> **Exercise**:
Please copy all of the entries exactly, but drop every picture.

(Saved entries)
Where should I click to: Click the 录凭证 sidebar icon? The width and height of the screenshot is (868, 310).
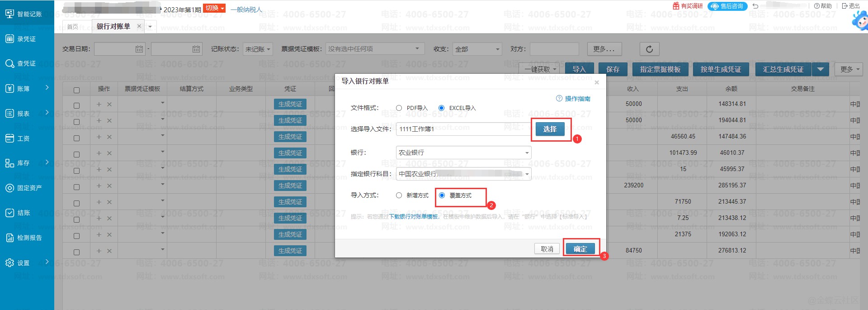pyautogui.click(x=10, y=39)
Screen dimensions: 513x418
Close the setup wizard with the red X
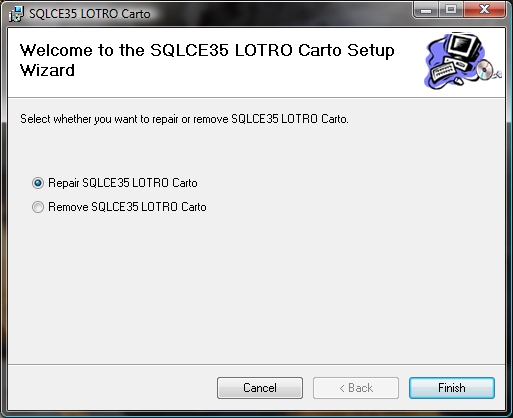click(484, 9)
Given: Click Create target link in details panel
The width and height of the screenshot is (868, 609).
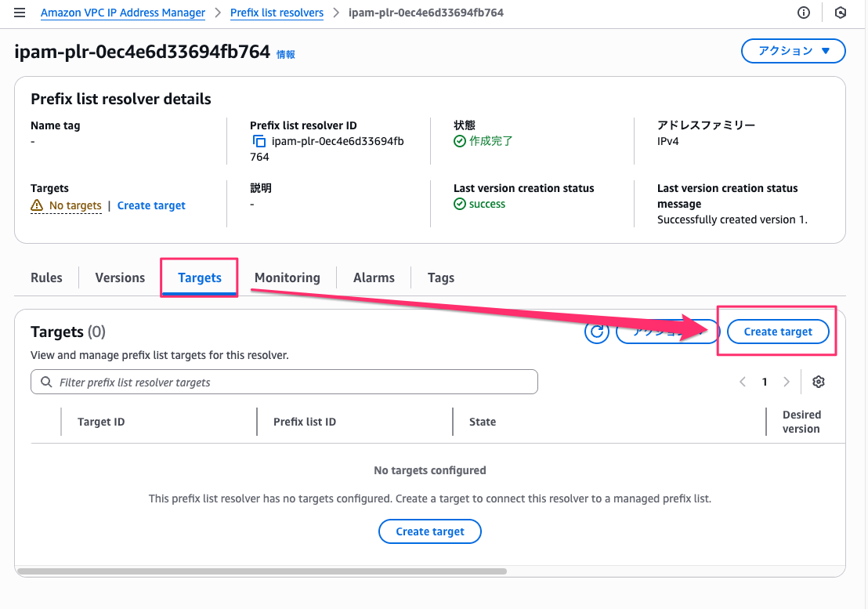Looking at the screenshot, I should 151,205.
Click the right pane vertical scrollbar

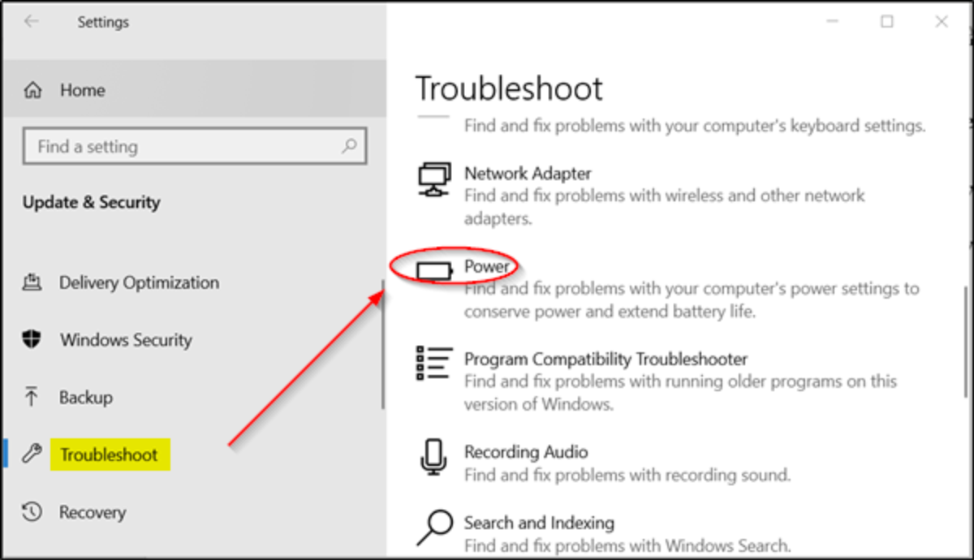pyautogui.click(x=963, y=341)

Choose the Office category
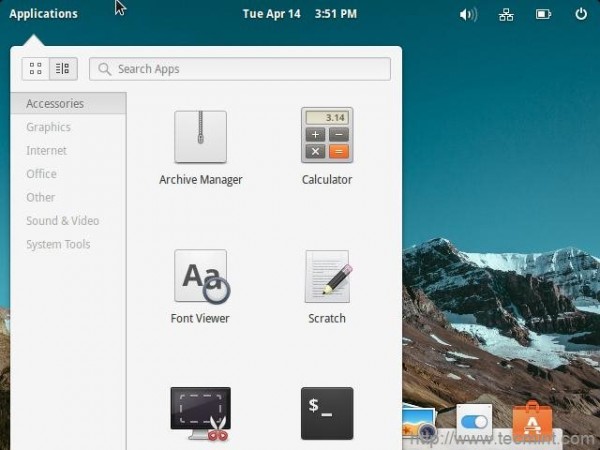[x=41, y=174]
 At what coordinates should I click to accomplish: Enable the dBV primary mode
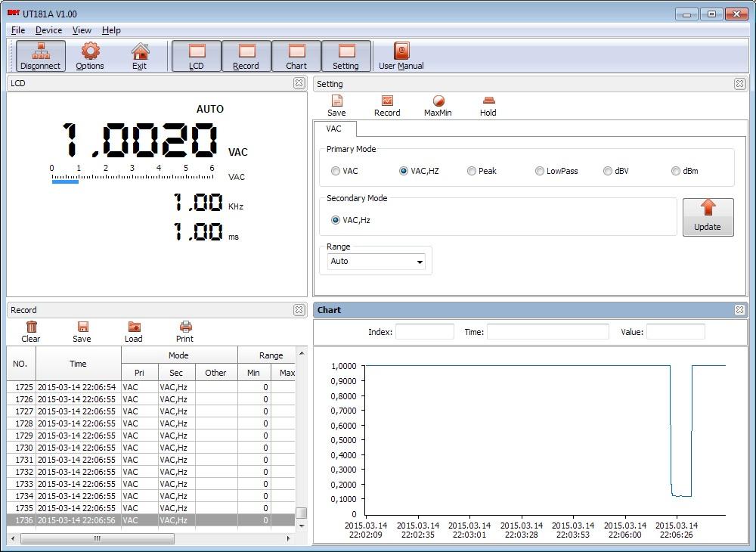tap(607, 171)
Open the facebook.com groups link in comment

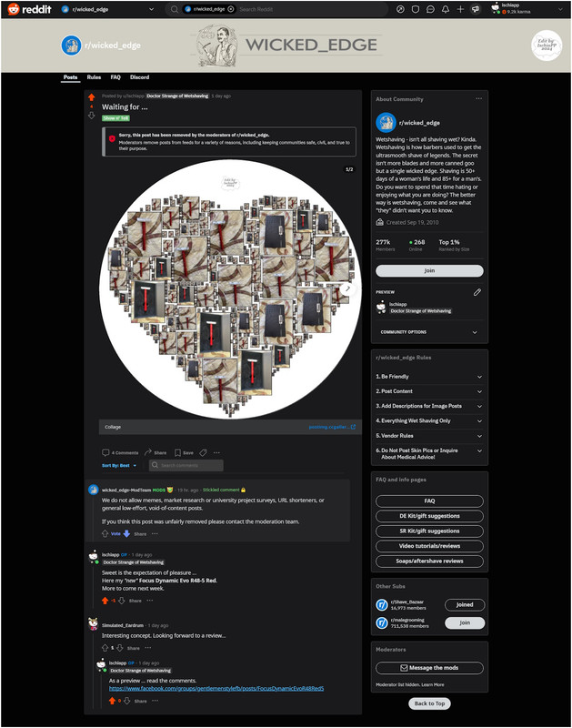pos(216,689)
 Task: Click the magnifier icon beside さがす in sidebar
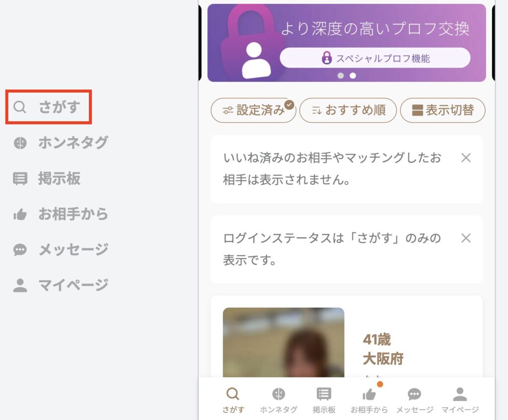coord(20,106)
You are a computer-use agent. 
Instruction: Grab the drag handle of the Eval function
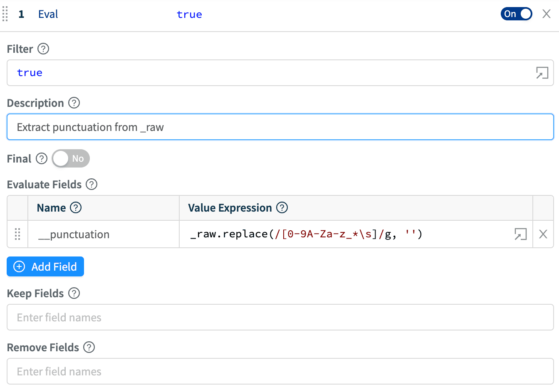[5, 14]
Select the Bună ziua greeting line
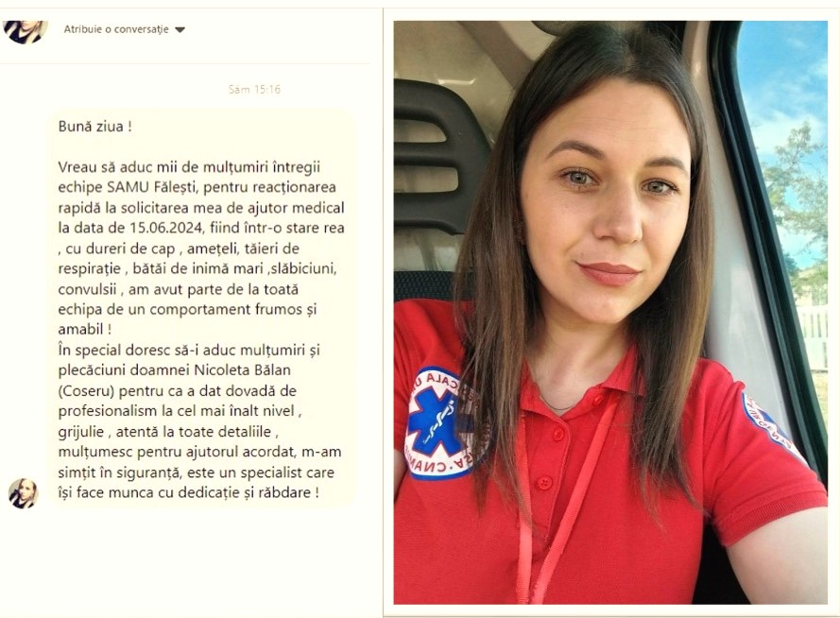Viewport: 840px width, 618px height. [94, 127]
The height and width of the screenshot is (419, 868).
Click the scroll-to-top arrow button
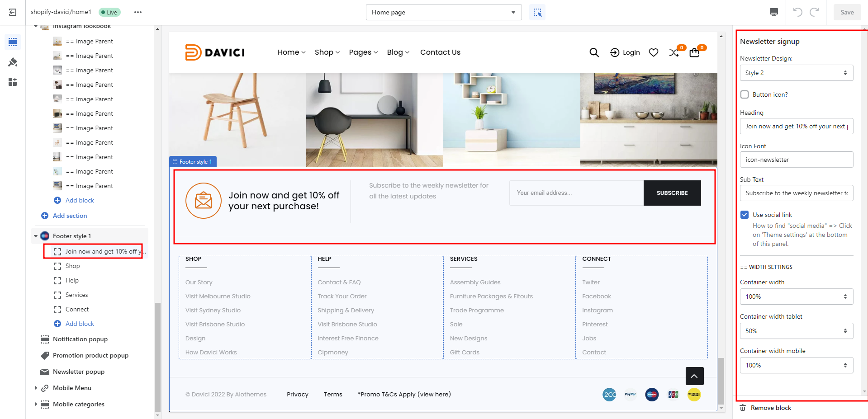[694, 376]
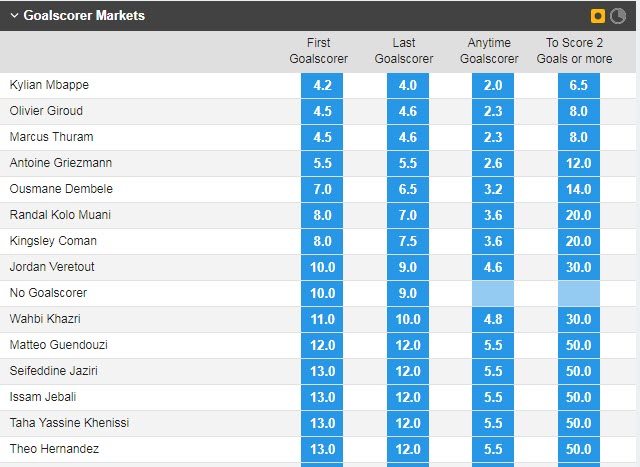Pick Theo Hernandez Anytime Goalscorer 5.5

[493, 449]
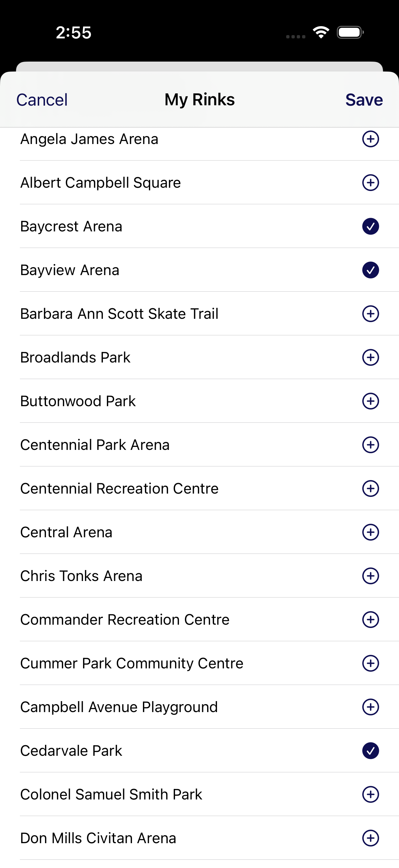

> **Response to the exercise**:
Where should I click to: Click the 录凭证 sidebar icon? The width and height of the screenshot is (868, 310).
pyautogui.click(x=10, y=39)
Screen dimensions: 513x418
Close the setup wizard with the red X
click(484, 9)
Given: Click Create target link in details panel
The width and height of the screenshot is (868, 609).
Looking at the screenshot, I should 151,205.
Click the right pane vertical scrollbar

pyautogui.click(x=963, y=341)

Choose the Office category
[x=41, y=174]
 At what coordinates should I click to accomplish: Enable the dBV primary mode
tap(607, 171)
Open the facebook.com groups link in comment

pos(216,689)
 Task: Click the magnifier icon beside さがす in sidebar
coord(20,106)
You are a computer-use agent. 
Instruction: Grab the drag handle of the Eval function
[5, 14]
Select the Bună ziua greeting line
Viewport: 840px width, 618px height. [94, 127]
The height and width of the screenshot is (419, 868).
Click the scroll-to-top arrow button
[694, 376]
Pick Theo Hernandez Anytime Goalscorer 5.5

[493, 449]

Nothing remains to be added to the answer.